Please list all lines of the material below in which the string "height" occurs.

----

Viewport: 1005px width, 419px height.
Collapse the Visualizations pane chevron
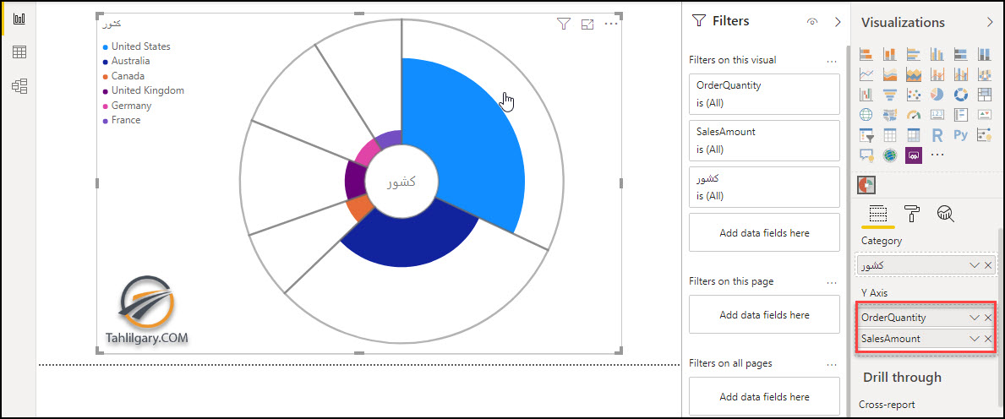coord(990,23)
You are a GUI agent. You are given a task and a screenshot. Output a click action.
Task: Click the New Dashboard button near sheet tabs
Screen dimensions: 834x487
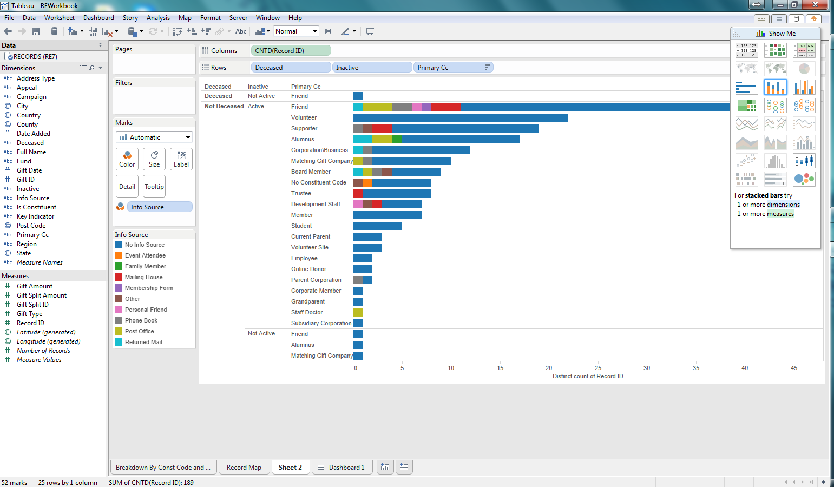404,467
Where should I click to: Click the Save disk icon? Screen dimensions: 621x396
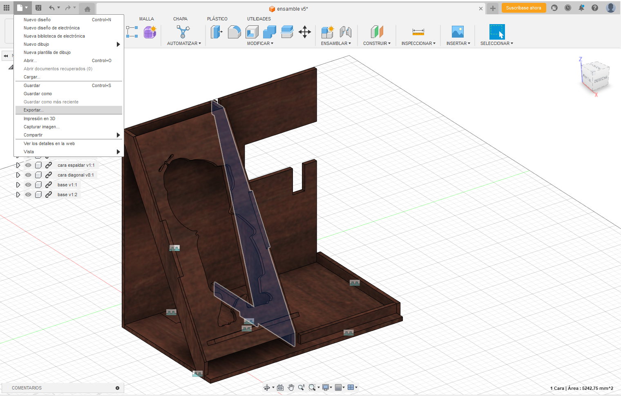(x=38, y=8)
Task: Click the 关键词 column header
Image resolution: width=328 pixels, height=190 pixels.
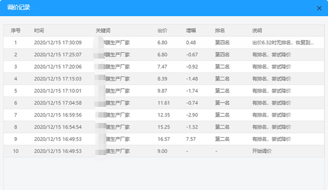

----

_RESPONSE BELOW_:
Viewport: 1005px width, 419px height.
Image resolution: width=328 pixels, height=190 pixels.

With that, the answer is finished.